« Depuis le début d'août, la dégradation des conditions climatiques génère des inquiétudes chez les agriculteurs qui n’ont pas pu récolter leurs blés avant la pluie, explique le Staff (Syndicat des trieurs à façon français) dans un communiqué diffusé le 18 août 2023. Déjà, dans les campagnes, certains propagent l’idée que 2023 ne serait pas une année à faire sa semence. Il ne faut pas tout mélanger et d’abord savoir distinguer qualité meunière et qualité semencière. »
Verse localisée
La Staff assure que jusqu’à 18 % de taux d’humidité, il n’y a aucun risque d’altération de la levée du semis. Un blé à maturité dont le taux d’humidité est supérieur aux normes de stockage fait une excellente matière première pour la semence, alors que sa valeur marchande sera dégradée. Il est en outre facile de le vérifier par des tests de valeur germinative (lire l'encadré).

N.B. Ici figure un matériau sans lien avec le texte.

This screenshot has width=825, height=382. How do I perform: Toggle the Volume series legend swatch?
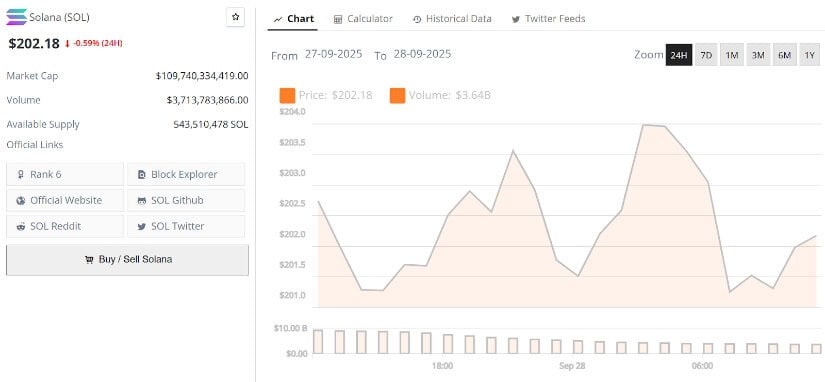coord(397,95)
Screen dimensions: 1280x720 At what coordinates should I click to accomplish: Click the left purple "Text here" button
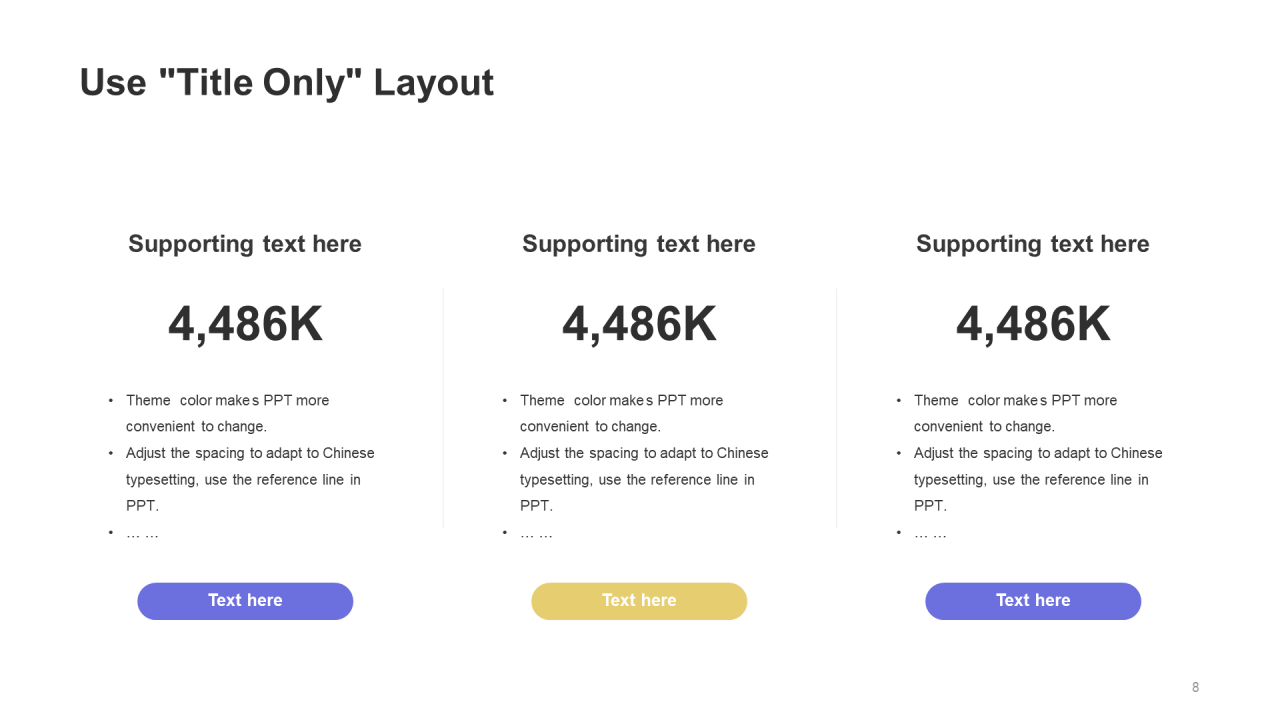coord(245,601)
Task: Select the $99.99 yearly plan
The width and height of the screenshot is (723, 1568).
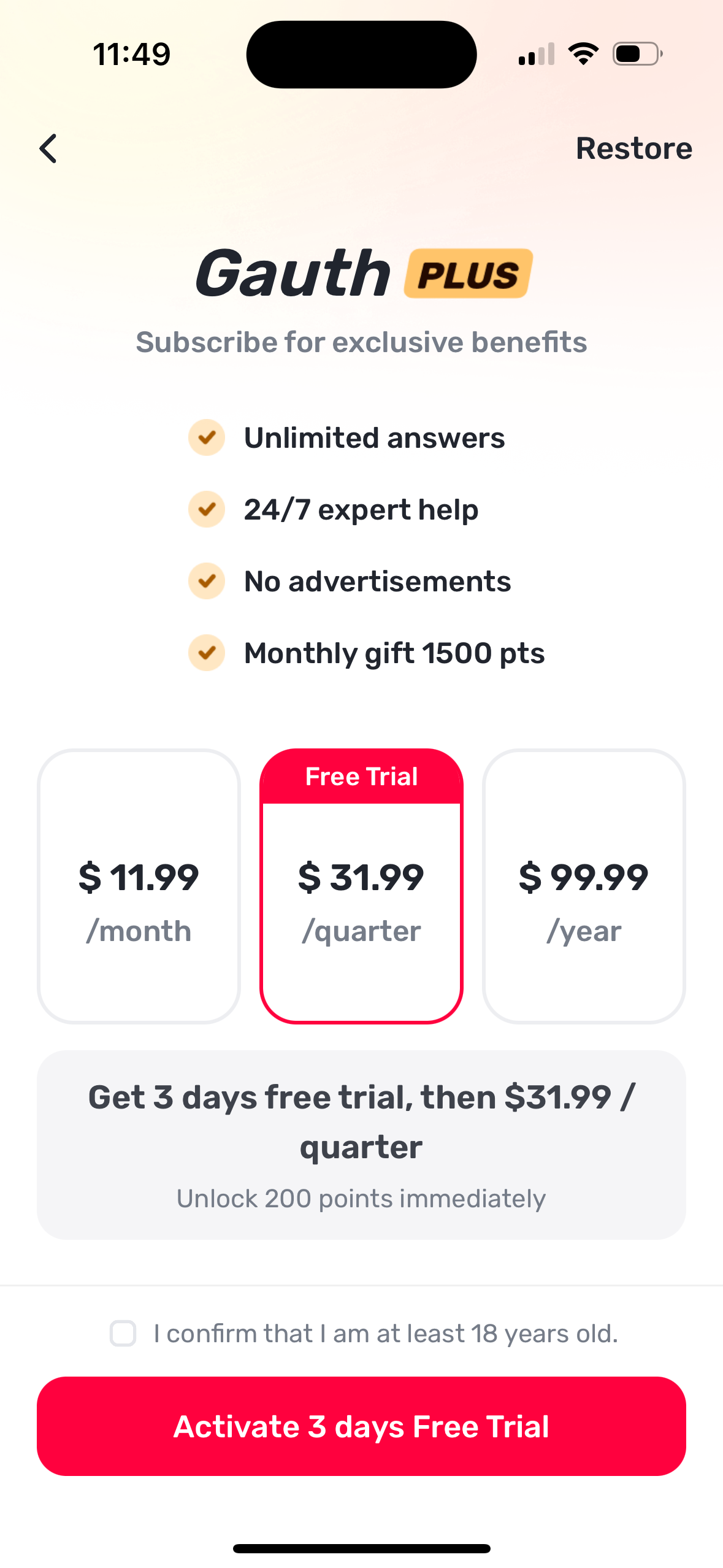Action: pyautogui.click(x=584, y=886)
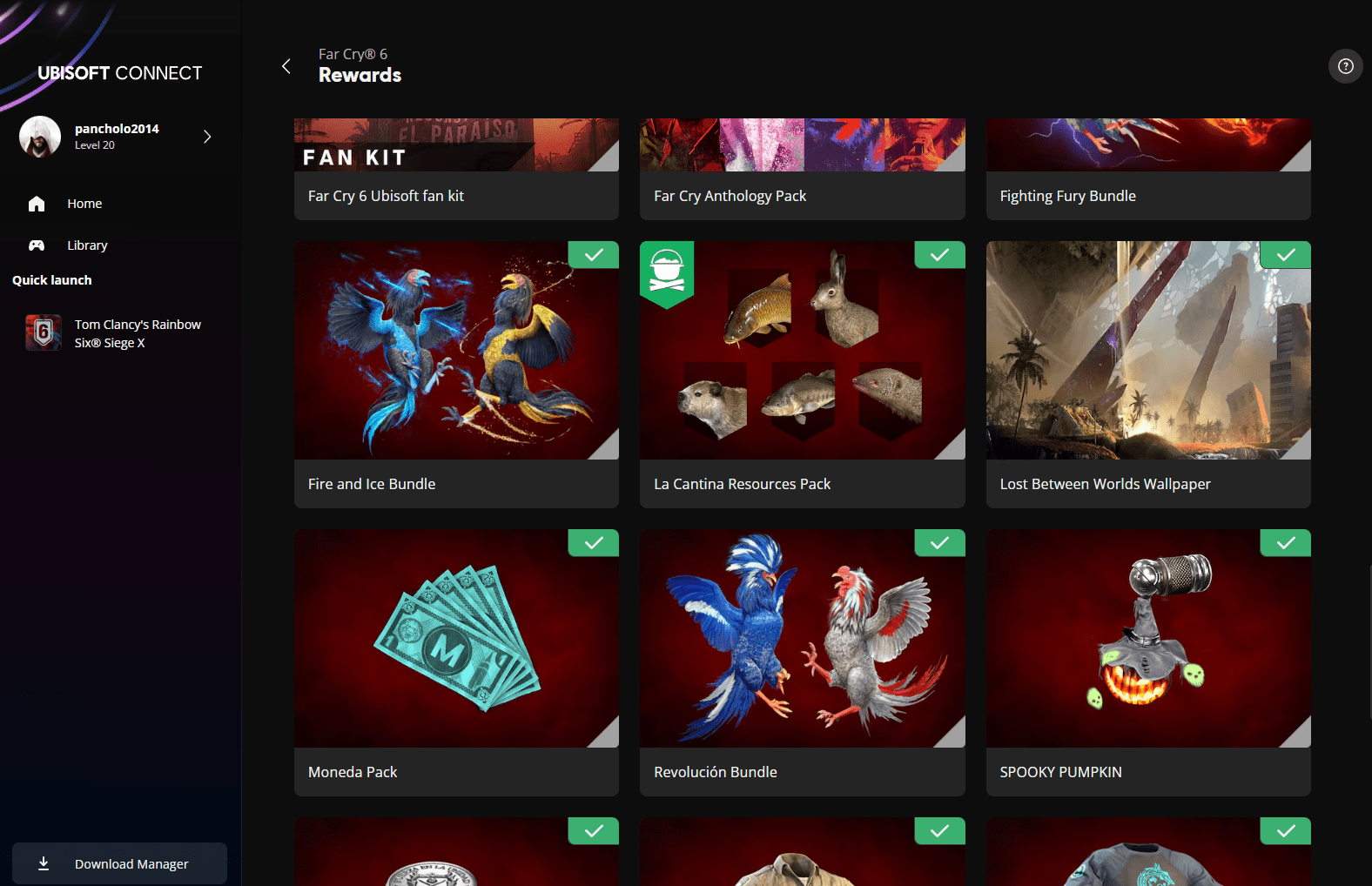
Task: Click the checkmark on Lost Between Worlds Wallpaper
Action: coord(1286,255)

« Que ce soit sur pied ou au sol, dans le cas des blés versés, il faut aussi savoir faire preuve de discernement », estiment les trieurs à façon. Généralement, la verse reste localisée et liée aux orages. « De mémoire de trieurs, il n’y aurait eu que trois années à grains germés depuis 2000. Cette année, seuls les secteurs côtiers du quart nord-ouest de la façade maritime sont affectés, sur 5 à 50 kilomètres à l’intérieur des terres », note ailleurs Olivier Hoste, trieur en Normandie.
Point blanc ou prégermination
Mais il ne faut pas confondre valeur marchande et valeur semencière. « Nos collègues de l’Europe du Nord le savent bien. Que ce soit au Danemark ou en Grande-Bretagne, les blés germés sont bien plus fréquents qu’en France et cela ne les empêche pas de faire leurs semences de ferme », indique Sylvain Ducroquet, trieur dans les Hauts-de-France et vice-président de l’Association européenne des trieurs de semence (EMSA).

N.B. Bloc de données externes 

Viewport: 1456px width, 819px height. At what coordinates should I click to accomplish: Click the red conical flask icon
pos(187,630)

Quand le germe ne fait que pointer à l’extrémité du grain, les spécialistes parlent de point blanc ou de prégermination. « Si sa valeur céréalière est altérée, il n’y a aucune dégradation de sa valeur semencière. Mieux, l’expérience du terrain montre plutôt un bénéfice, avec une accélération de la levée au champ », fait savoir le syndicat.

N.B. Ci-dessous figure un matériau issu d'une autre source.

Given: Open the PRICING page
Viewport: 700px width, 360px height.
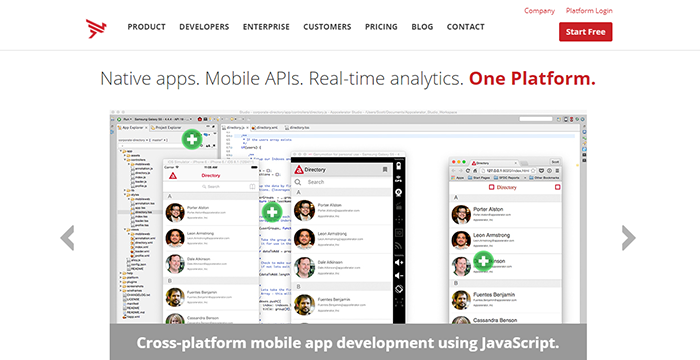Looking at the screenshot, I should click(381, 27).
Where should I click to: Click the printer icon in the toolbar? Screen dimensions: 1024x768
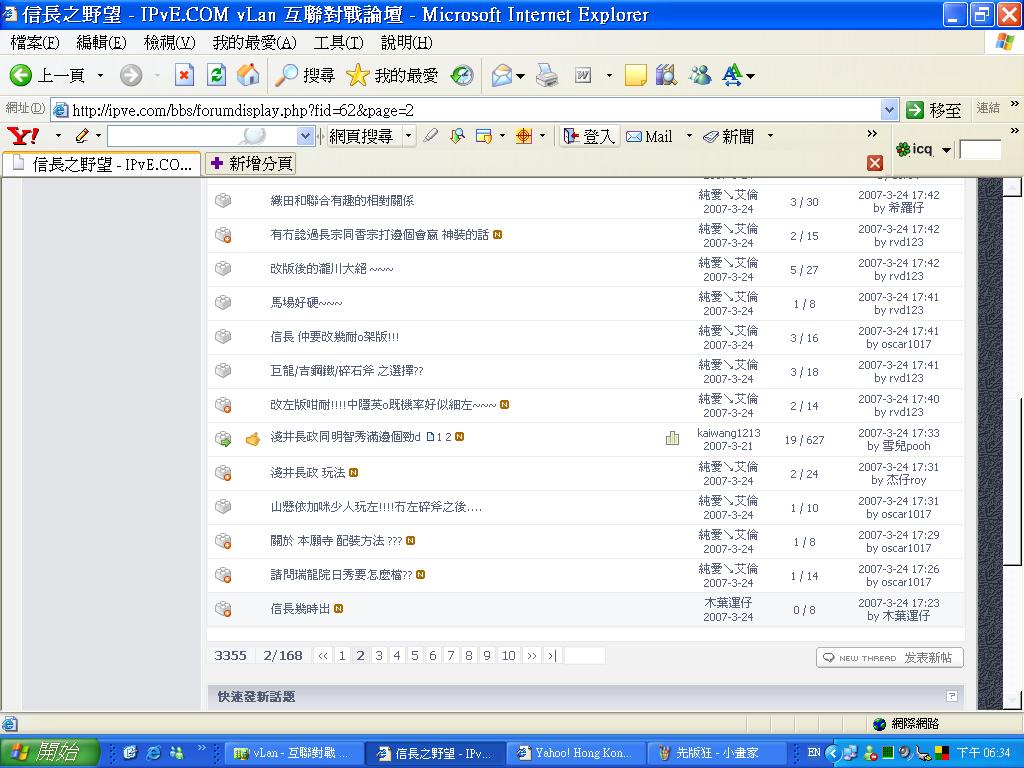547,75
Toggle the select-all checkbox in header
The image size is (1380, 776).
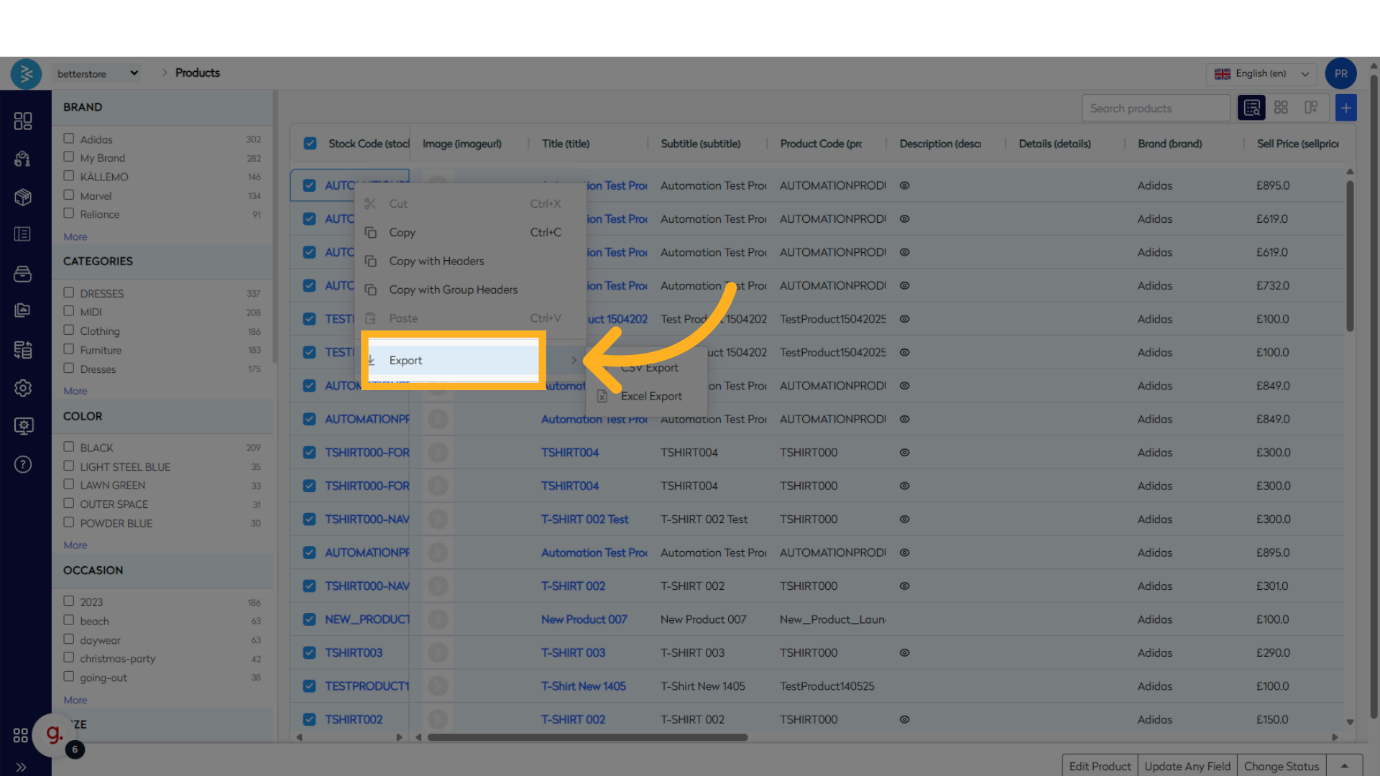pyautogui.click(x=310, y=144)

Des différences variétales
Dans le cas où le germe a percé l’enveloppe du grain, il faut se poser la question du stade de germination. « Une fois que les radicelles apparaissent, il est trop tard. Le blé ne se conservera pas, il dépérira avant le semis. » En revanche, « si le germe n’est qu’aux premiers millimètres, ses facultés germinatives seront conservées jusqu’au semis, il reprendra son développement en terre », ajoute le Staff.

Toutefois, les avis se partagent à propos de la longueur de germe à ne pas dépasser : 2 mm pour les plus prudents, 5 mm pour les plus joueurs. « Il convient aussi de faire la distinction entre les variétés, certaines sont plus sujettes à la germination au champ que d’autres », stipule le Staff.
Triage sévère
La question du moment est de savoir où se situe la limite en deçà de laquelle il est déconseillé de faire de la semence de ferme. Les trieurs professionnels rappellent qu’ils ont mis au point la méthode dite du « triage sévère ». Celle-ci permet de retirer au moins la moitié des grains indésirables. Ainsi, en partant de lots plus « sales », ils peuvent atteindre les niveaux de qualité des semences commerciales. « Même en 2023, les semences de ferme atteindront très majoritairement le niveau de qualité supérieure avec des valeurs germinatives au-dessus de 95 % », conclut le Staff.